In this very difficult context even the stronger EU economy, Germany, could face severe downturns: the economic performance of Germany during the last years was mainly driven by the huge demand for investments and machineries in emerging countries, primarily China and Russia. Now, the Ukraine crisis, the general reduction of growth rates in the BRIC countries, and the enduring consumption slump in several EU countries are a threat to a German prosperity which is over-reliant on exports.
We will see if this scenario and a rise in the unemployment rate from the current level of 4.9% (exceptionally low for a European country) will change the German attitude towards fiscal austerity. In particular it will test the compromise between Chancellor Merkel’s CDU and the allies of the SPD in the Grosse Koalition. The terms of a deal could be that, while imposing a strict fiscal discipline in the European context, thanks to the low interest on public debt and a moderate but steady growth, more resources will be pumped into the already generous welfare state, introducing for the first time a minimum wage and decreasing the retirement age.
The German economic slowdown could also heavily affect its eastern neighbors: Poland, Hungary and Czech Republic’s good performance in the last decade was strictly correlated with their integration with German manufacturing that has outsourced increasing portions of labor-intensive productions there. Now these countries face a new challenge: reductions in demand by their main commercial partner and the possible appreciation of their currencies, against the ECB’s relatively expansive monetary policy, could pose a threat to their growing economies.

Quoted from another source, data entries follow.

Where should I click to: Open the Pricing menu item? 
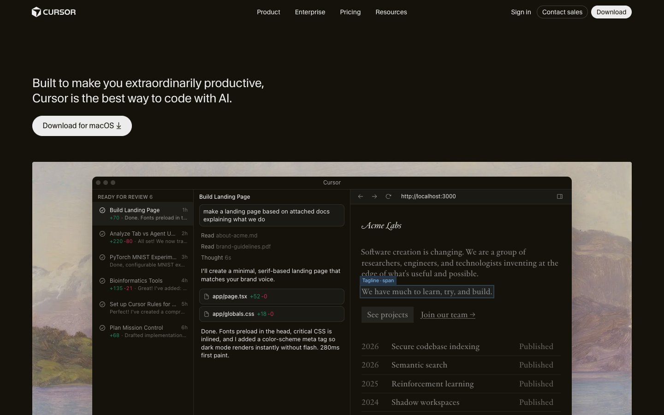pos(350,12)
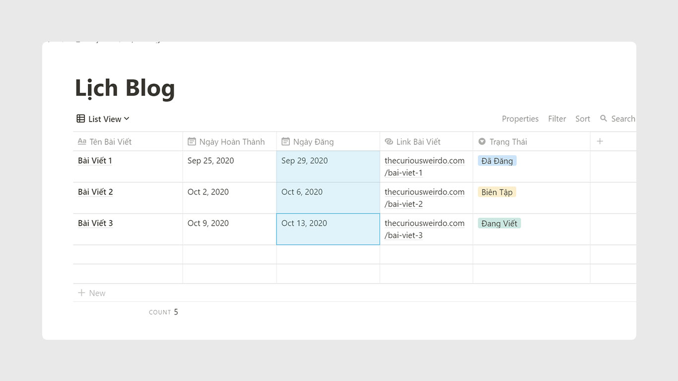
Task: Click calendar icon in Ngày Hoàn Thành header
Action: tap(192, 142)
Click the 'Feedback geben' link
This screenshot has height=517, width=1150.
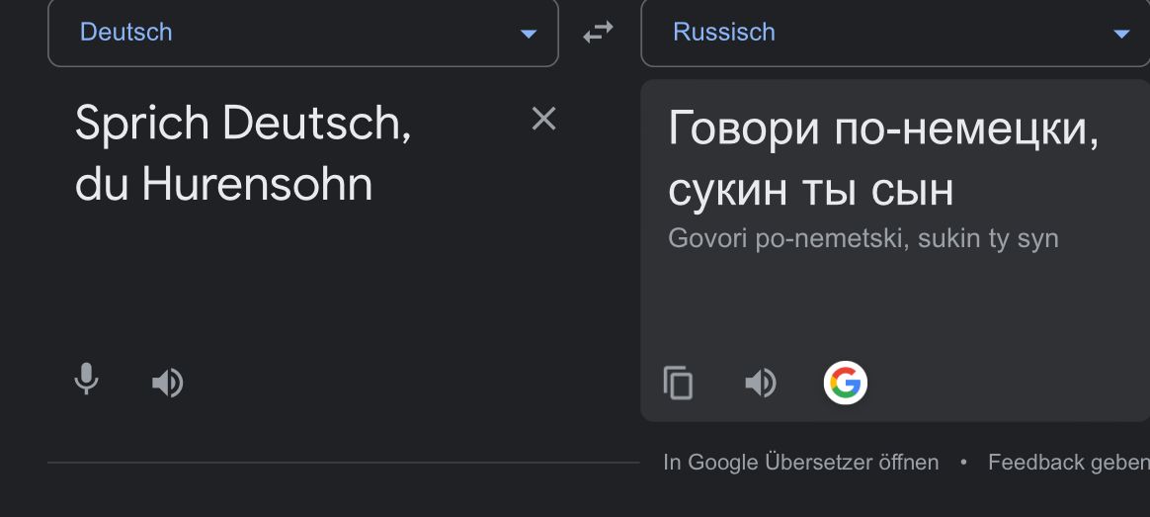tap(1068, 462)
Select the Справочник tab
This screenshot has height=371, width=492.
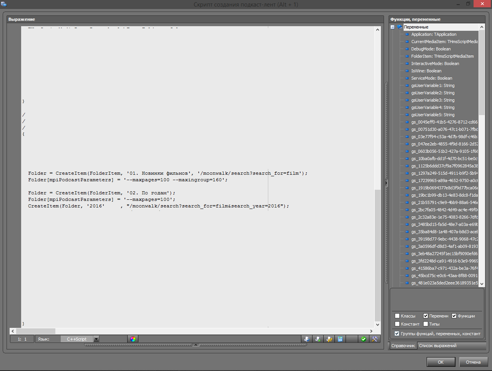[403, 346]
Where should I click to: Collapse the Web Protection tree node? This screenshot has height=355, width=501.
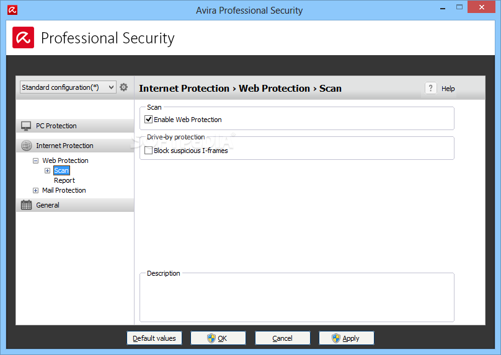pos(36,160)
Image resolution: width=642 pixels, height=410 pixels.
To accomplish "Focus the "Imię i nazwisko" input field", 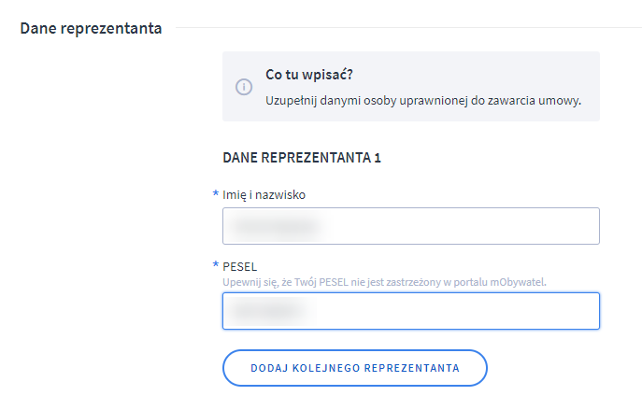I will click(x=410, y=226).
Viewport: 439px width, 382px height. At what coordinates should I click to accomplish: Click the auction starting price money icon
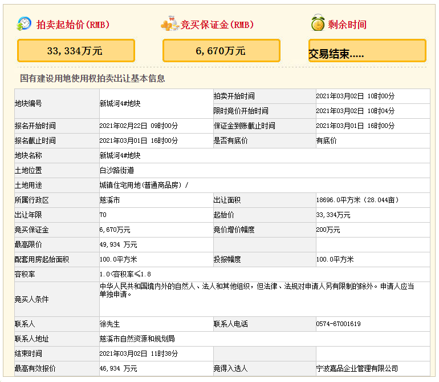(24, 24)
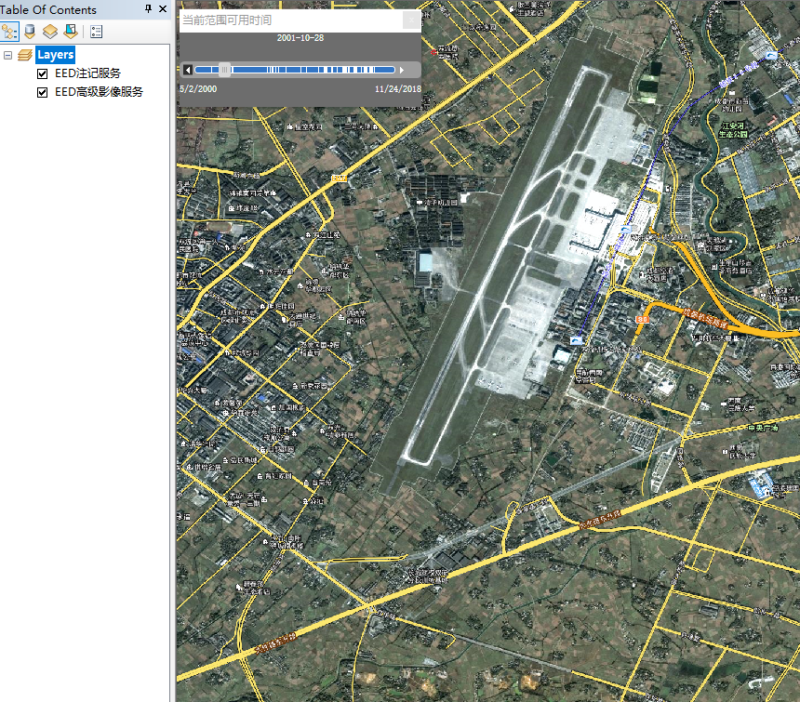
Task: Select the EED高级影像服务 layer name
Action: [99, 92]
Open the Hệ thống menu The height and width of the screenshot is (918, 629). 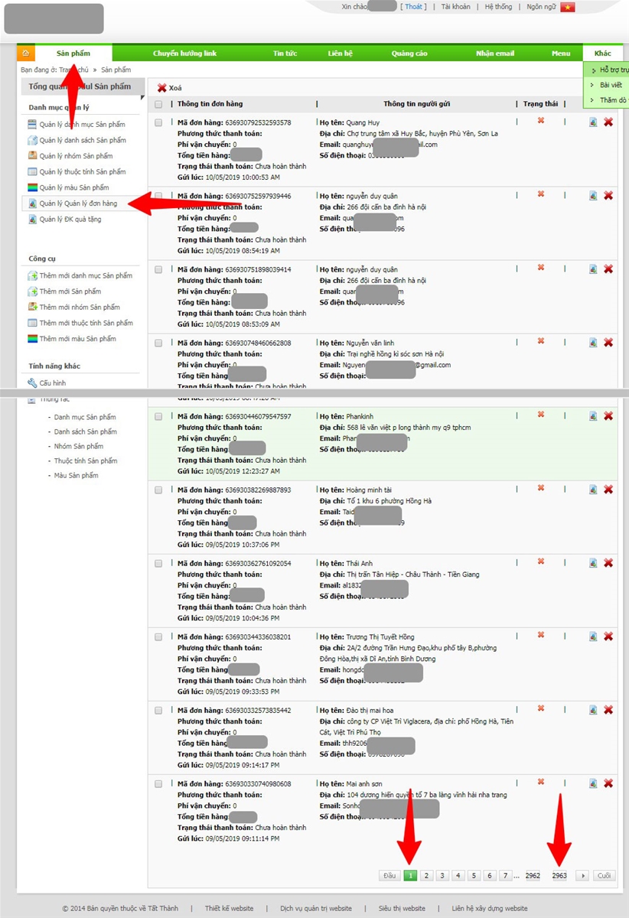click(x=498, y=7)
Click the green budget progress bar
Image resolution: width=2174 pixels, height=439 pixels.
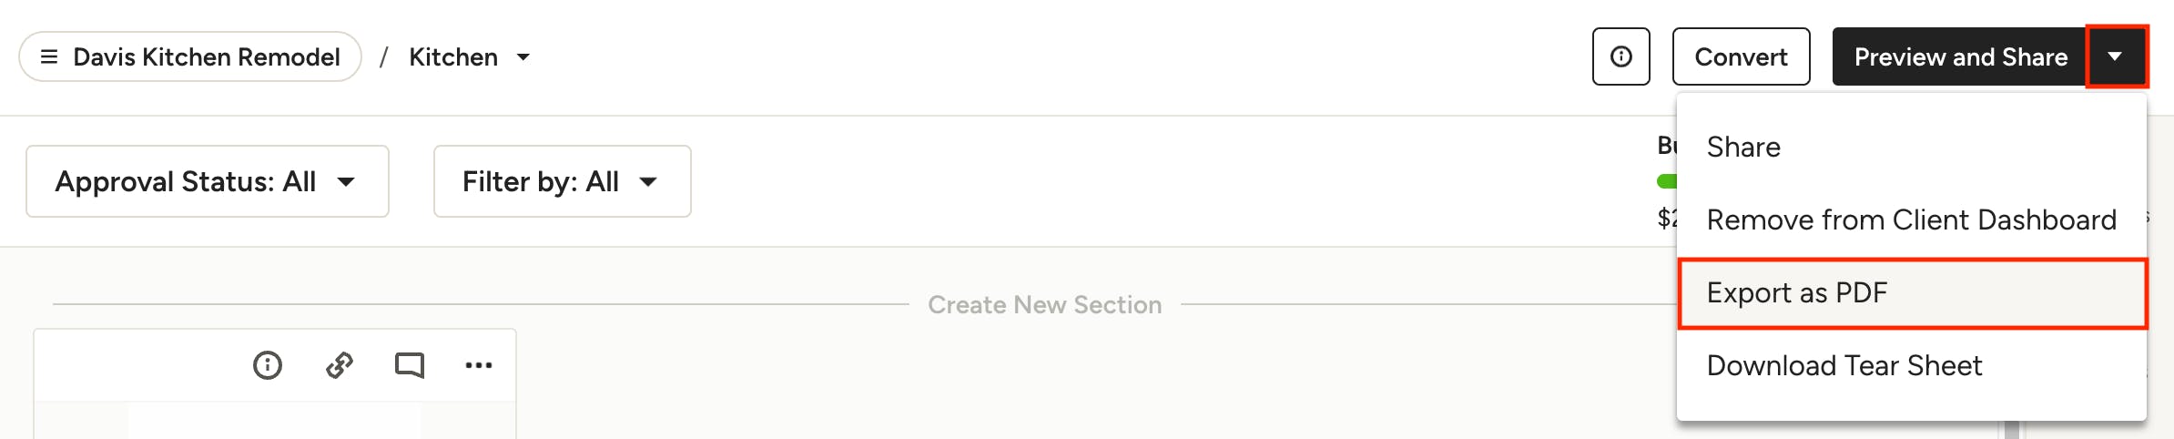point(1668,181)
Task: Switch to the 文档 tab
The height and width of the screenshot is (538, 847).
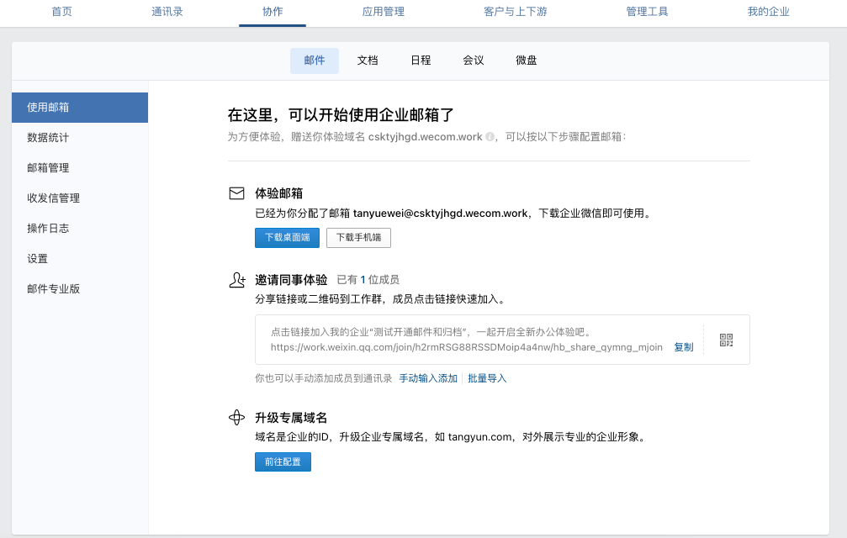Action: pyautogui.click(x=368, y=61)
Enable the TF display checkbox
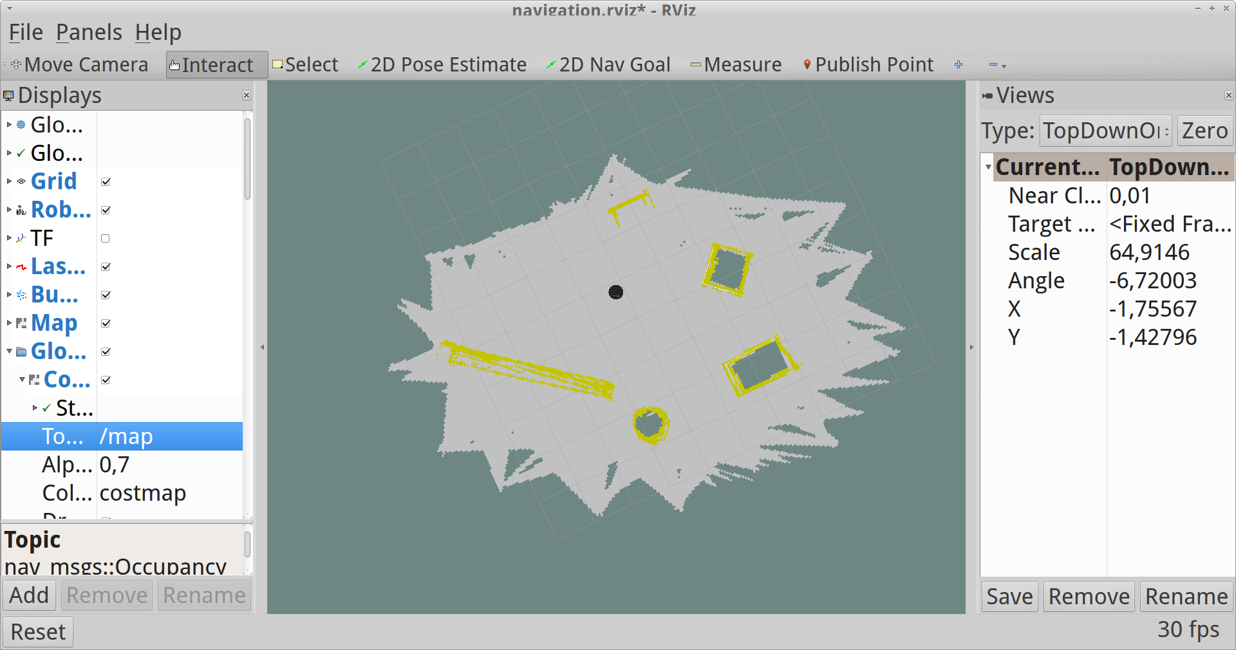Image resolution: width=1236 pixels, height=650 pixels. [106, 239]
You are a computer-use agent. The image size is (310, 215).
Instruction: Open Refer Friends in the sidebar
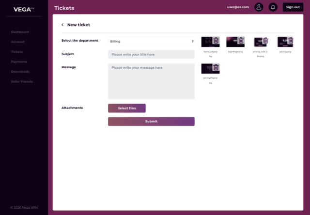pos(22,81)
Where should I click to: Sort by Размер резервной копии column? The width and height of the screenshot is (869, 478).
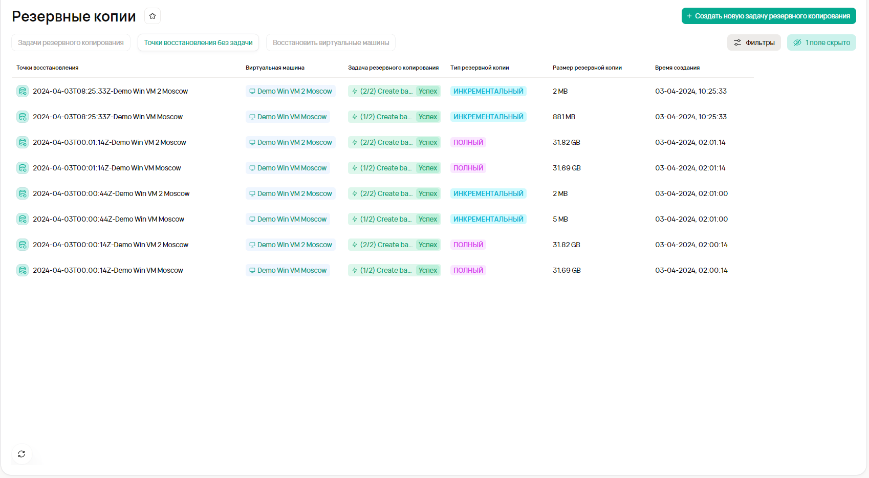[x=587, y=68]
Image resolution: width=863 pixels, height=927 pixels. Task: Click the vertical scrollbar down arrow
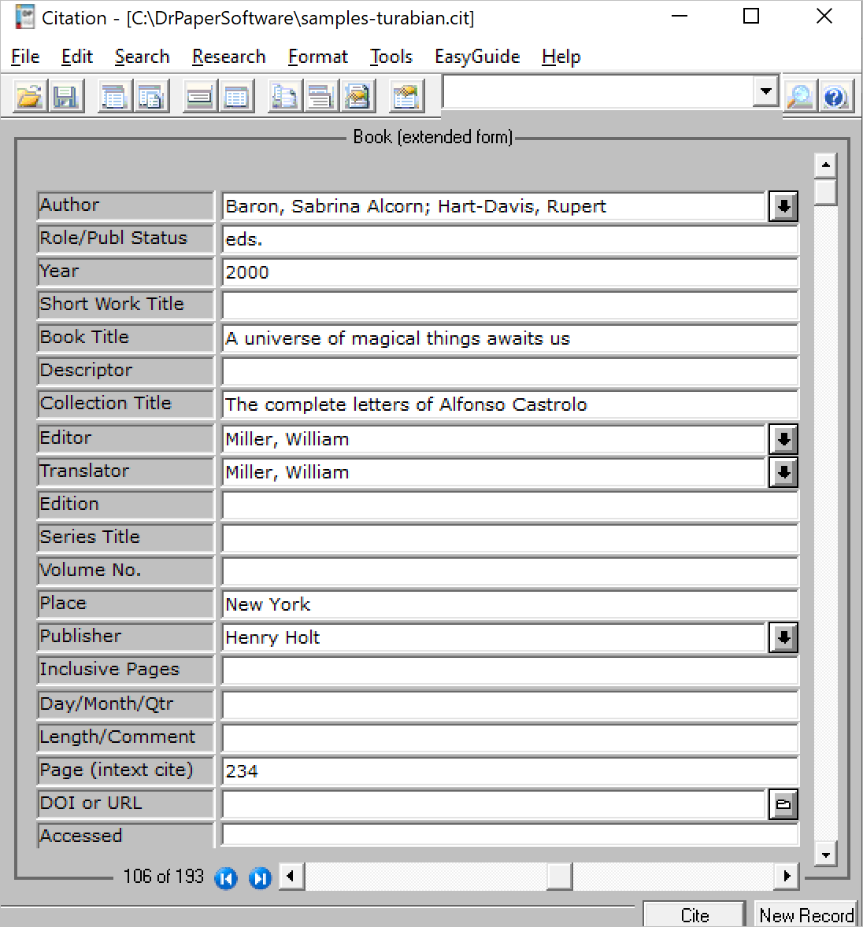[x=825, y=855]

The prospects for Southern Europe remain dim, although to varying degrees and with national differences: Italy, Spain, Portugal, Greece, Cyprus and now also France are struggling within high unemployment and a steadily increasing public debt – despite the implementation of some structural reforms, especially in the labor market, as indicated by the EU Commission. The long awaited publication of banking stress-tests by the ECB in recent days is revealing: the huge amount of public resources poured in the financial systems of these countries was only sufficient to support half of the 25 European banks that present the highest risk level; 12 of them still have to cover €10 billion in capital shortfall, in order to prevent another potential continental meltdown.
Among the Northern countries, the United Kingdom is the economy with the strongest momentum. After avoiding the inevitable fallout that would have followed a successful Scottish independence referendum, the British economy is back on a solid growth path. This is characterized by the full recovery of the real estate sector and, despite the rhetoric of the Cameron government, by a softened fiscal discipline, coupled with a constant expansionary monetary policy by the Bank of England – whose activism during the entire Great Recession has been at least equal to the FED’s.
Against this backdrop, the growing conflict between national governments and the European Commission, in its transition from Barroso’s leadership to Juncker’s, is a signal of the urgent need for new instruments to solve the European economic puzzle before nationalisms endanger the whole political Union. It is far from certain that Junker’s investments plan, after winning him the decisive support of the S&D party in the European Parliament, will be enough to pursue such an ambitious agenda.